You are viewing a plain text version of this content. The canonical link for it is here.
Posted to solr-user@lucene.apache.org by Joel Nylund <jn...@yahoo.com> on 2009/12/03 19:21:46 UTC

Re: how to do partial word searches?

Just for an update on this, I tried text_rev and it seems to work great.

So in summary, if you want partial word matches within a url or small  
sentence (title), here is what I did and it seems to work pretty well:

- create an extra field that is all lower case , I used mysql lcase in  
the query for DIH
- make that field use text_rev type in schema.xml
- make the query be "sulli OR *sulli*"    (the *sulli* doesnt seem to  
match sulli if its at the end of the field)

thanks
Joel



On Nov 25, 2009, at 9:21 AM, Robert Muir wrote:

> Hi, if you are using Solr 1.4 I think you might want to try type  
> text_rev
> (look in the example schema.xml)
>
> unless i am mistaken:
>
> this will enable leading wildcard support for that field.
> this doesn't do any stemming, which I think might be making your  
> wildcards
> behave wierd.
> it also enables reverse wildcard support, so some of your substring  
> matches
> will be faster.
>
> On Tue, Nov 24, 2009 at 7:51 PM, Joel Nylund <jn...@yahoo.com>  
> wrote:
>
>> Hi, I saw some older postings on this, but didnt see a resolution.
>>
>> I have a field called title, I would like to be able to find  
>> partial word
>> matches within the title.
>>
>> For example:
>>
>> http://localhost:8983/solr/select?q=textTitle:%22*sulli*%22
>>
>> I would expect it to find:
>> <str name="textTitle">the daily dish | by andrew sullivan</str>
>>
>> but it doesnt, it does find sully (which is fine with me also as a  
>> bonus),
>> but doesnt seem to get any of the partial word stuff.
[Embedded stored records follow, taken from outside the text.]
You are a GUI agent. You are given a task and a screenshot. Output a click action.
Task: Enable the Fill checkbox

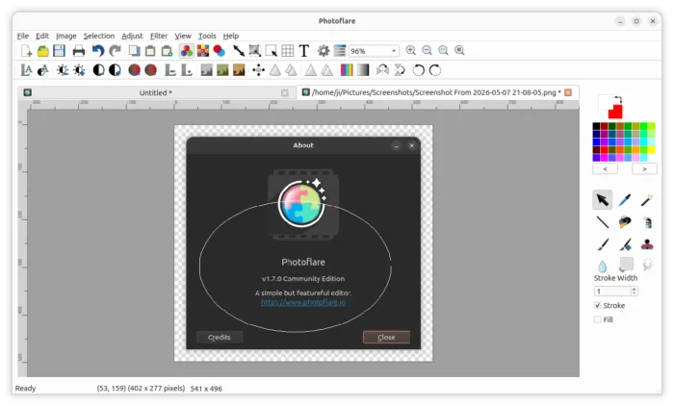pos(598,319)
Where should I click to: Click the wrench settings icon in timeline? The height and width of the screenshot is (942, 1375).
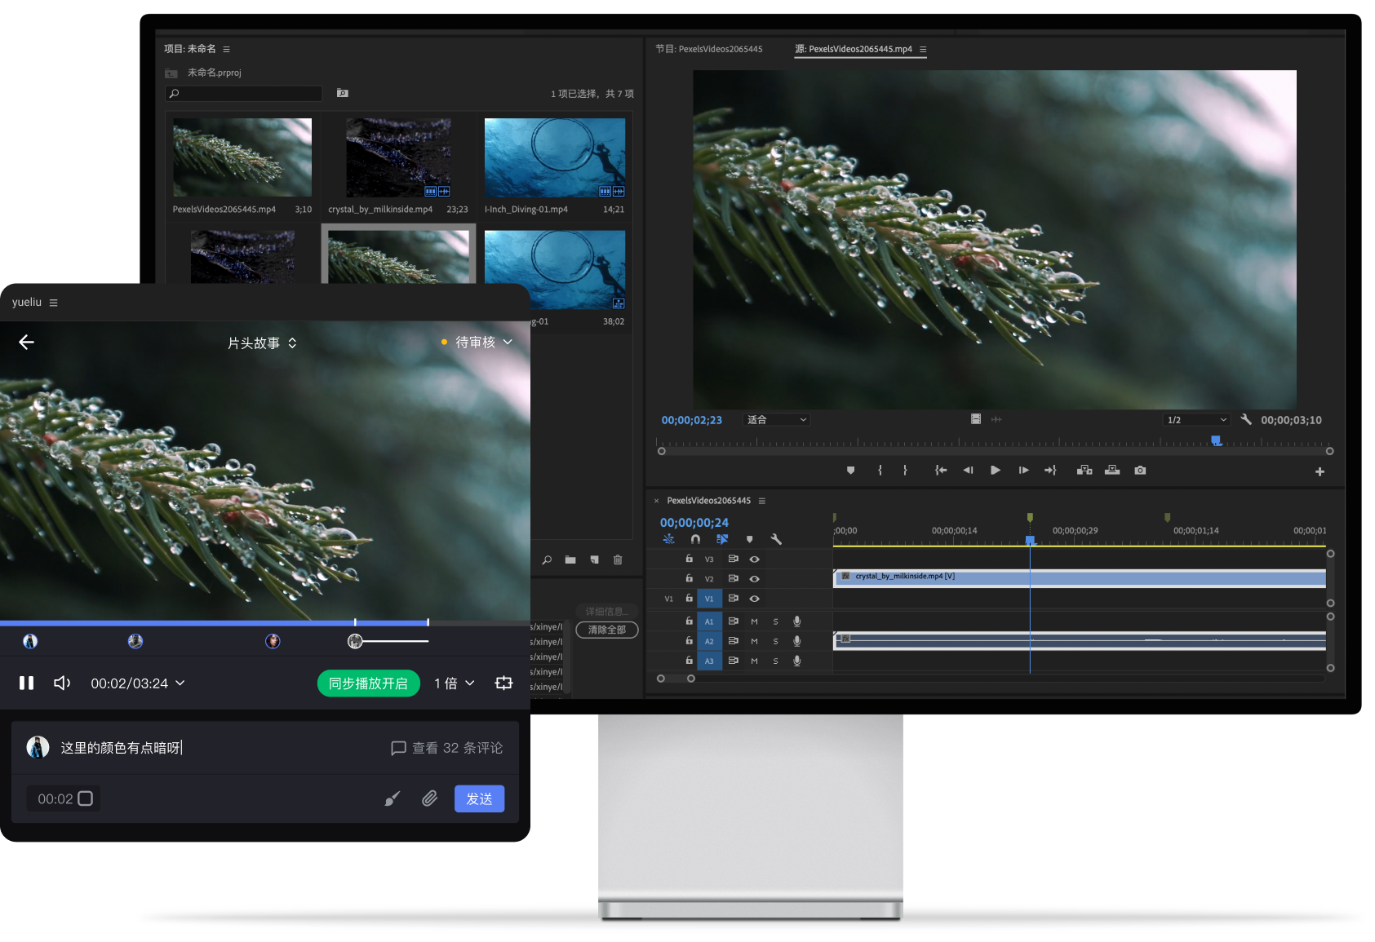click(776, 539)
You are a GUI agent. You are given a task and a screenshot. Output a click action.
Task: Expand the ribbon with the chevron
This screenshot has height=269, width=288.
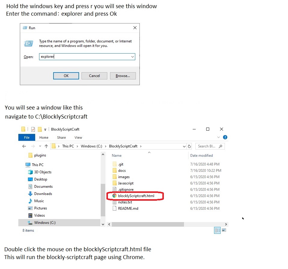click(x=219, y=138)
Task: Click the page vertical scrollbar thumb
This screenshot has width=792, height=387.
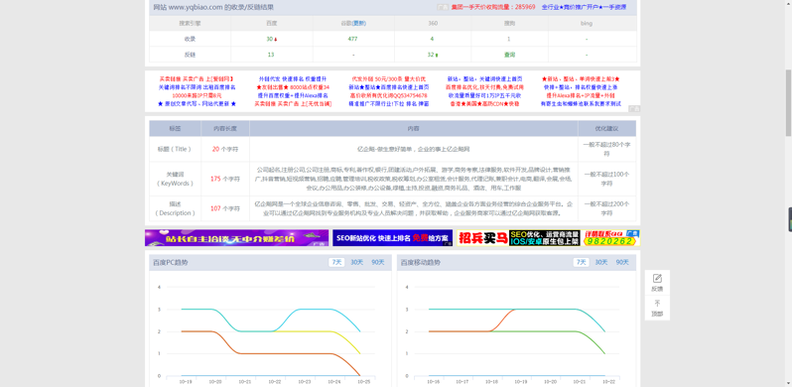Action: (x=788, y=102)
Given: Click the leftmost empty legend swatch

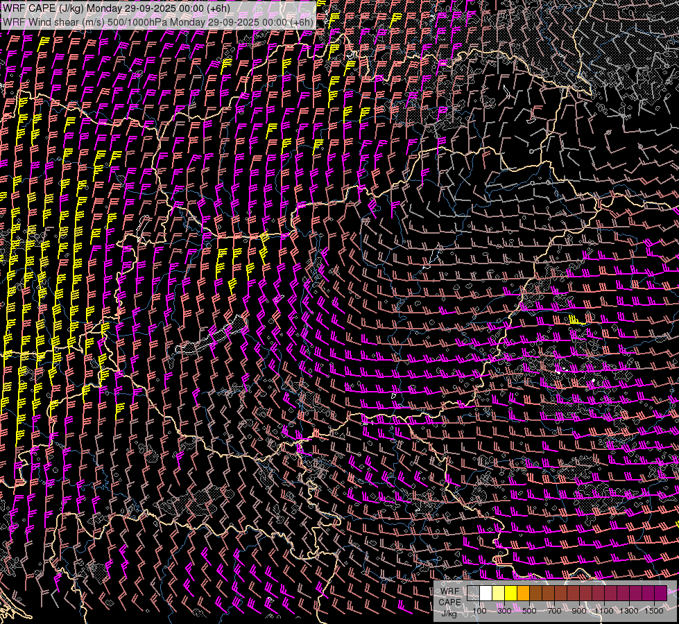Looking at the screenshot, I should point(473,593).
Oddly enough  
>> before I
>> lowercased the title, the wildcard matching seemed to work a bit  
>> better, it
>> just didnt deal with the case sensitive query.
>>
>> At first I had mixed case titles and I read that the wildcard  
>> doesn't work
>> with mixed case, so I created another field that is a lowered  
>> version of the
>> title called "textTitle", it is of type text.
>>
>> Is it possible with solr to achieve what I am trying to do, if so  
>> how? If
>> not, anything closer than what I have?
>>
>> thanks
>> Joel
>>
>>
>
>
> -- 
> Robert Muir
> rcmuir@gmail.com


Re: how to do partial word searches?

Posted by Rob Ganly <ro...@daft.ie>.
hi all,

i was having the same problem, i needed to be able to search a substring
anywhere within a word for a specific field. i used the
NGramTokenizerFactory factory in my index analyzer and it seems to work
well.  (
http://lucene.apache.org/solr/api/org/apache/solr/analysis/NGramTokenizerFactory.html
).

i created a new field type based on this definition:
http://coderrr.wordpress.com/category/solr/#ngram_schema_xml

apparently it will increased the size of your index and perhaps indexing
time but is working fine at the moment (although i'm currently only using a
testbed of 20'000 records). i will report back if i discover any painful
issues with scaling up!

rob ganly

On 3 December 2009 18:21, Joel Nylund <jn...@yahoo.com> wrote:

> Just for an update on this, I tried text_rev and it seems to work great.
>
> So in summary, if you want partial word matches within a url or small
> sentence (title), here is what I did and it seems to work pretty well:
>
> - create an extra field that is all lower case , I used mysql lcase in the
> query for DIH
> - make that field use text_rev type in schema.xml
> - make the query be "sulli OR *sulli*"    (the *sulli* doesnt seem to match
> sulli if its at the end of the field)
>
> thanks
> Joel
>
>
>
>
> On Nov 25, 2009, at 9:21 AM, Robert Muir wrote:
>
>  Hi, if you are using Solr 1.4 I think you might want to try type text_rev
>> (look in the example schema.xml)
>>
>> unless i am mistaken:
>>
>> this will enable leading wildcard support for that field.
>> this doesn't do any stemming, which I think might be making your wildcards
>> behave wierd.
>> it also enables reverse wildcard support, so some of your substring
>> matches
>> will be faster.
>>
>> On Tue, Nov 24, 2009 at 7:51 PM, Joel Nylund <jn...@yahoo.com> wrote:
>>
>>  Hi, I saw some older postings on this, but didnt see a resolution.
>>>
>>> I have a field called title, I would like to be able to find partial word
>>> matches within the title.
>>>
>>> For example:
>>>
>>> http://localhost:8983/solr/select?q=textTitle:%22*sulli*%22
>>>
>>> I would expect it to find:
>>> <str name="textTitle">the daily dish | by andrew sullivan</str>
>>>
>>> but it doesnt, it does find sully (which is fine with me also as a
>>> bonus),
>>> but doesnt seem to get any of the partial word stuff. Oddly enough before
>>> I
>>> lowercased the title, the wildcard matching seemed to work a bit better,
>>> it
>>> just didnt deal with the case sensitive query.
>>>
>>> At first I had mixed case titles and I read that the wildcard doesn't
>>> work
>>> with mixed case, so I created another field that is a lowered version of
>>> the
>>> title called "textTitle", it is of type text.
>>>
>>> Is it possible with solr to achieve what I am trying to do, if so how? If
>>> not, anything closer than what I have?
>>>
>>> thanks
>>> Joel
>>>
>>>
>>>
>>
>> --
>> Robert Muir
>> rcmuir@gmail.com
>>
>
>